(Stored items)
━━━━━━━━

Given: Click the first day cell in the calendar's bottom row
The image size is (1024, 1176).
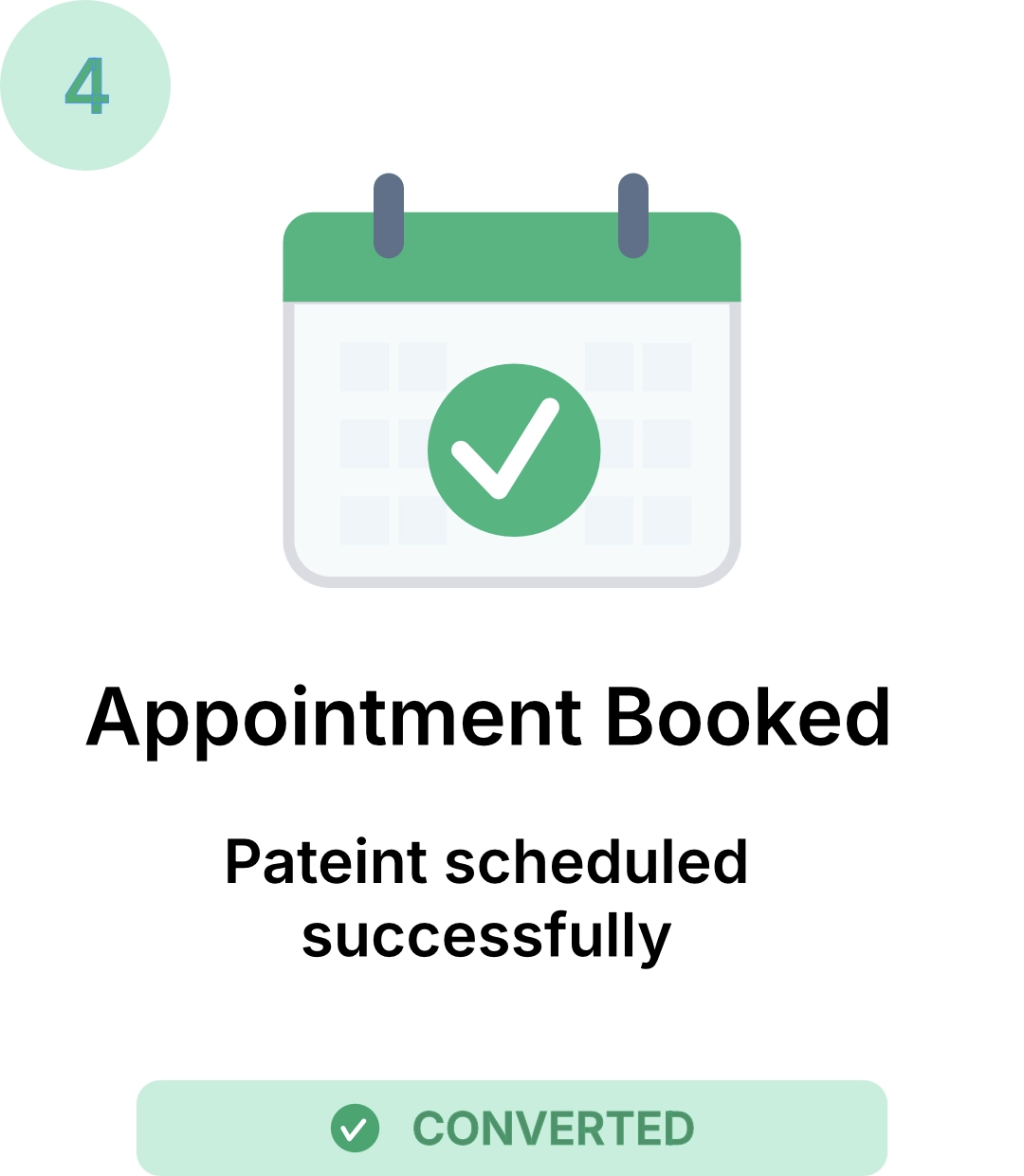Looking at the screenshot, I should click(364, 520).
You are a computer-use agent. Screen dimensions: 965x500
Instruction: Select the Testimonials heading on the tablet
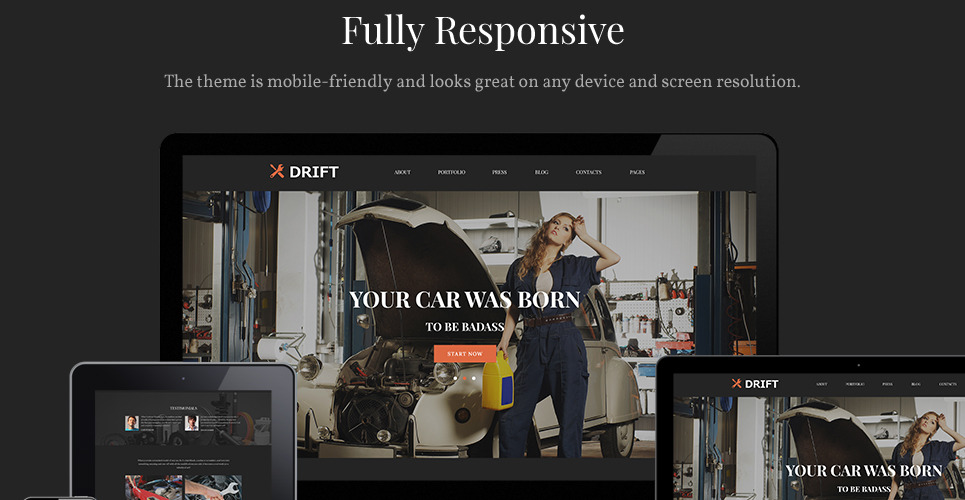pos(184,408)
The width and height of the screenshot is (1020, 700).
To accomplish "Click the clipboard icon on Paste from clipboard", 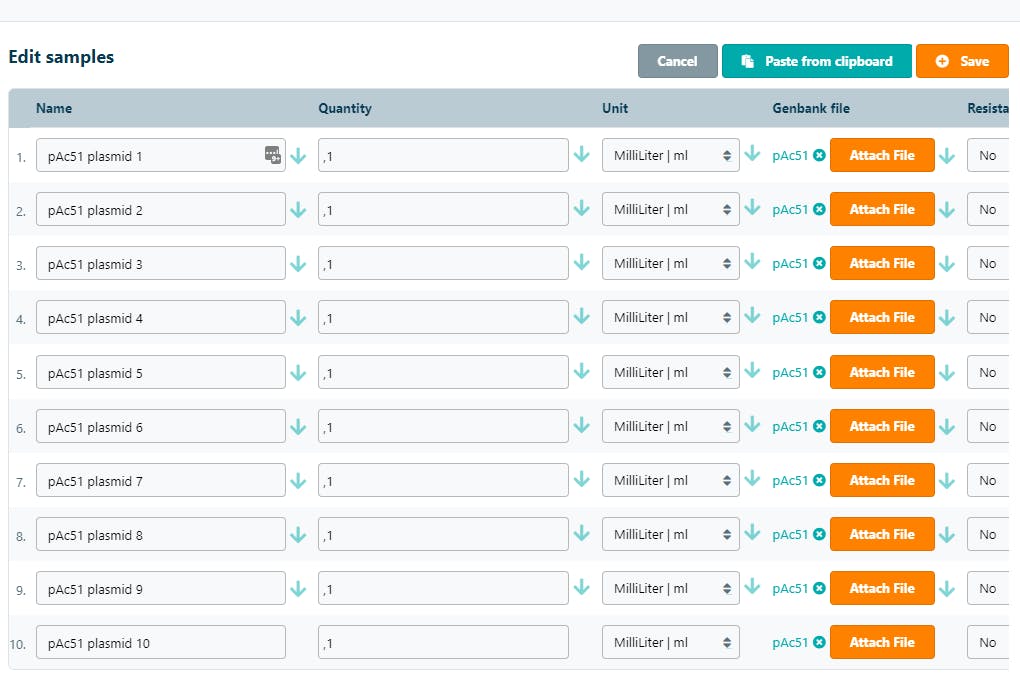I will 747,61.
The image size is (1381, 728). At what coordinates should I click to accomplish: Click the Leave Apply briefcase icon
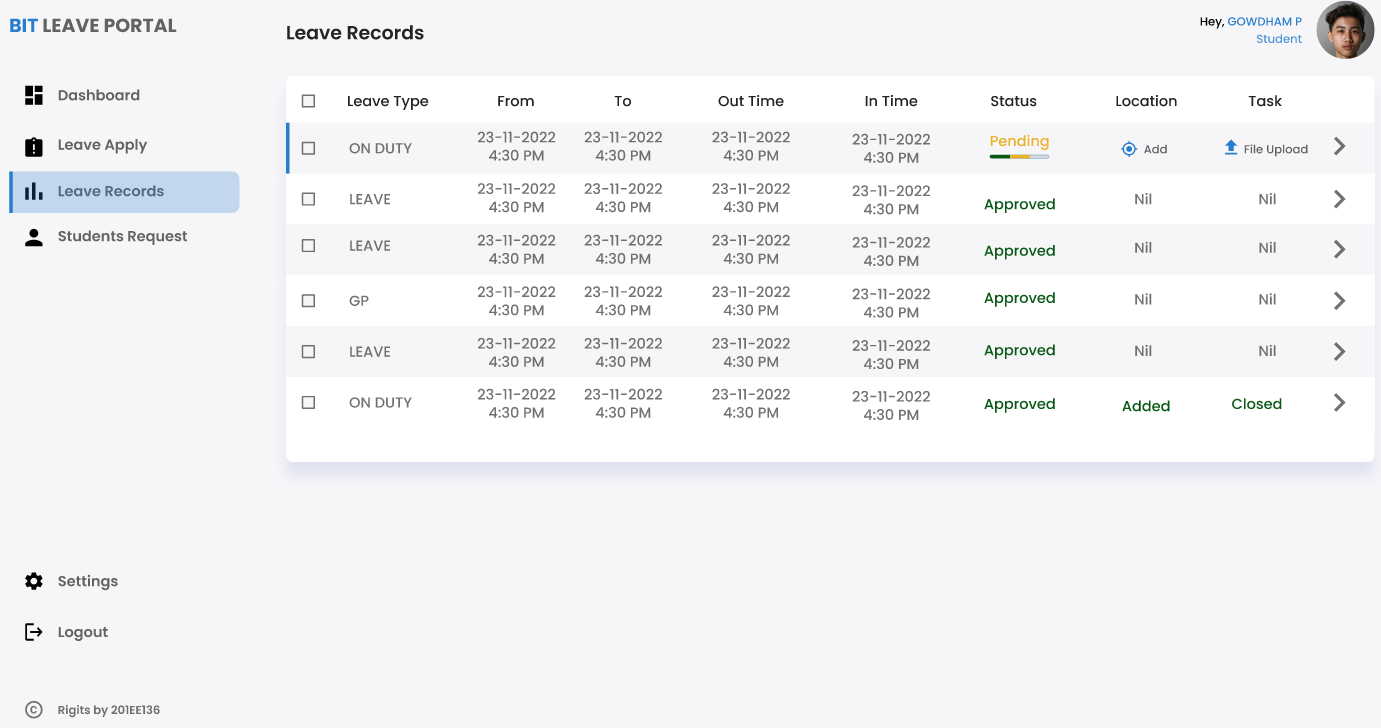click(33, 144)
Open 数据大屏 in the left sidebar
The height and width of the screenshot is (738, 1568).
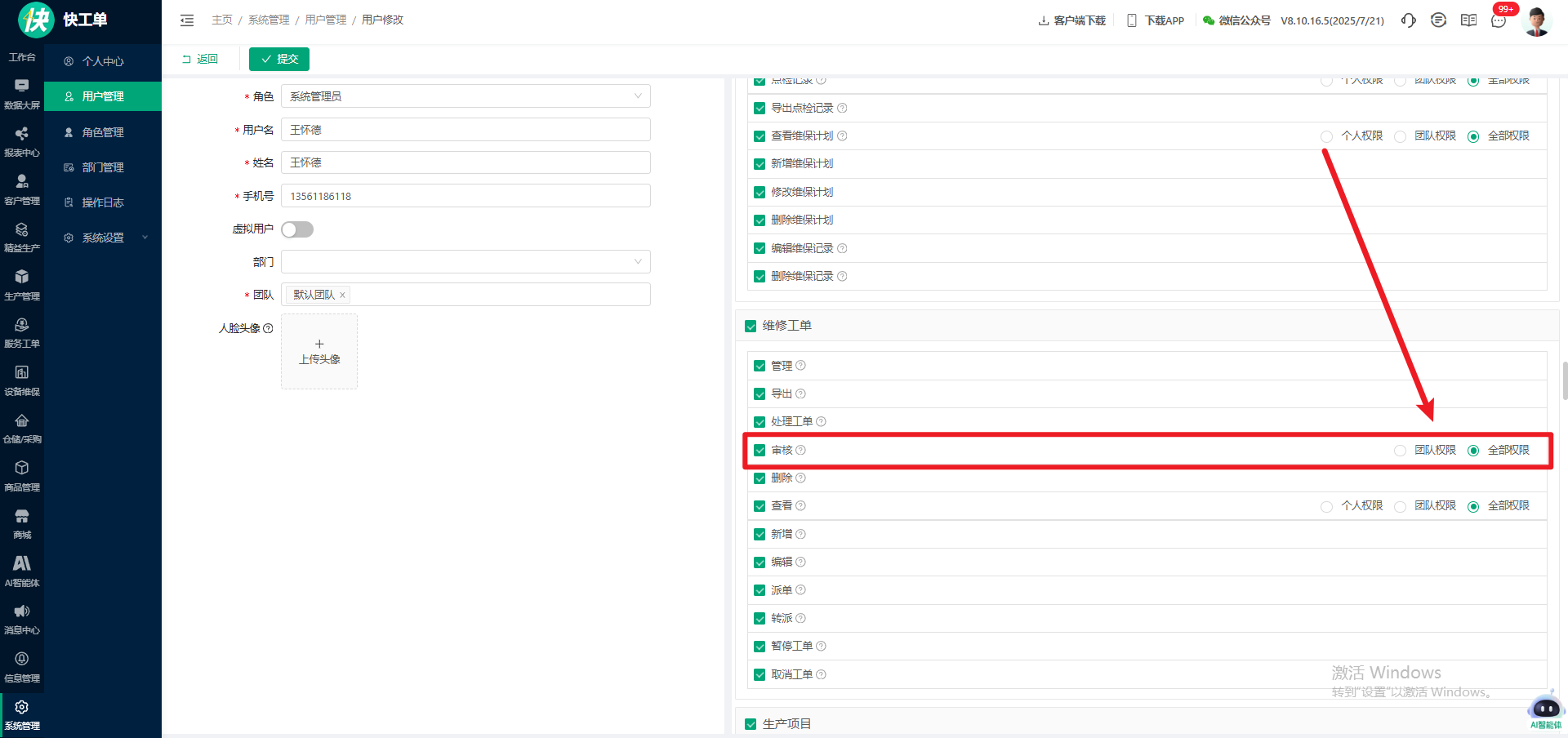coord(22,94)
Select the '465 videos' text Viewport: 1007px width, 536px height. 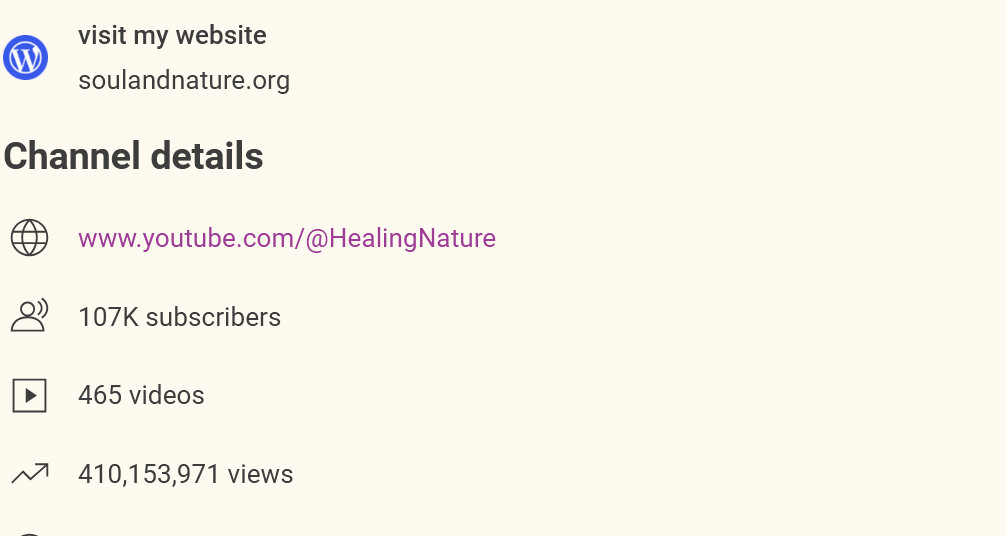click(x=141, y=395)
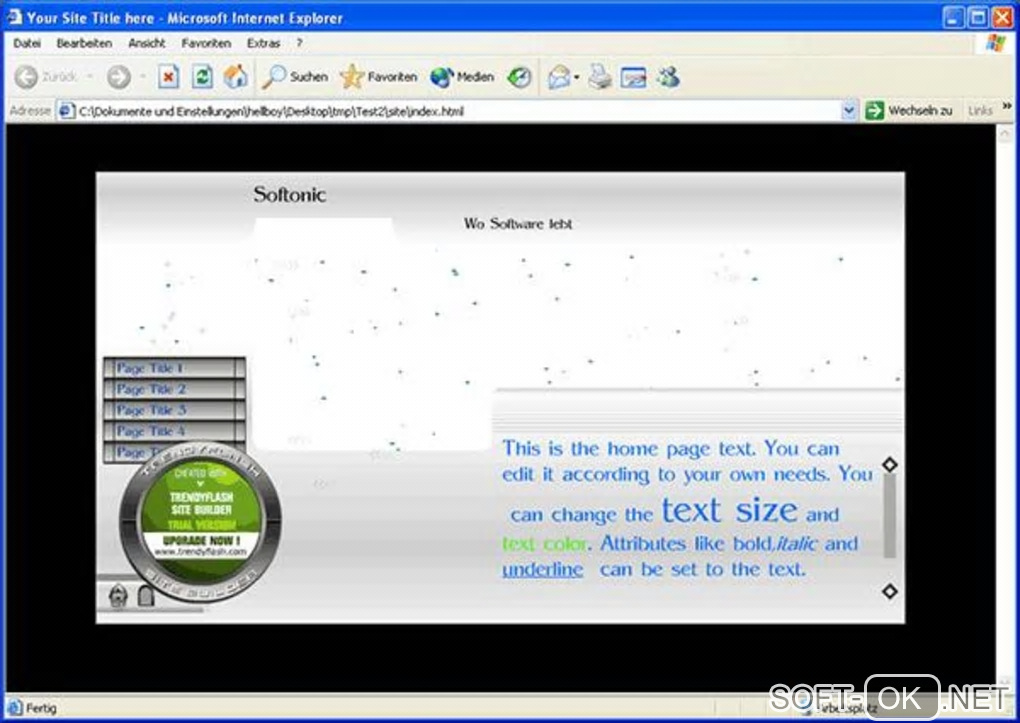The width and height of the screenshot is (1020, 723).
Task: Expand the address bar dropdown arrow
Action: (848, 111)
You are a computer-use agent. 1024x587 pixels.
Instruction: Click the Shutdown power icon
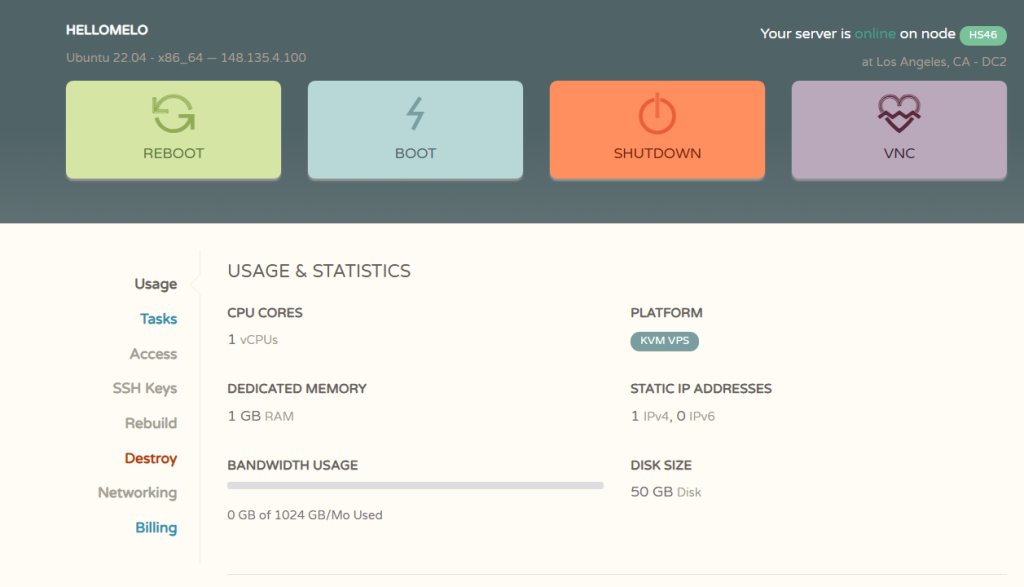(657, 115)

━━━━━━━━

◆ **TASK DETAILS**
Write out nothing but the lines from the start of the data through the line with "You are a computer-use agent. Screen". Leave out the pictures.

◆ **WRITTEN REPLY**
Given: Click the first day cell in the calendar's bottom row
The image size is (1024, 1176).
Looking at the screenshot, I should click(364, 520).
You are a computer-use agent. Screen dimensions: 965x500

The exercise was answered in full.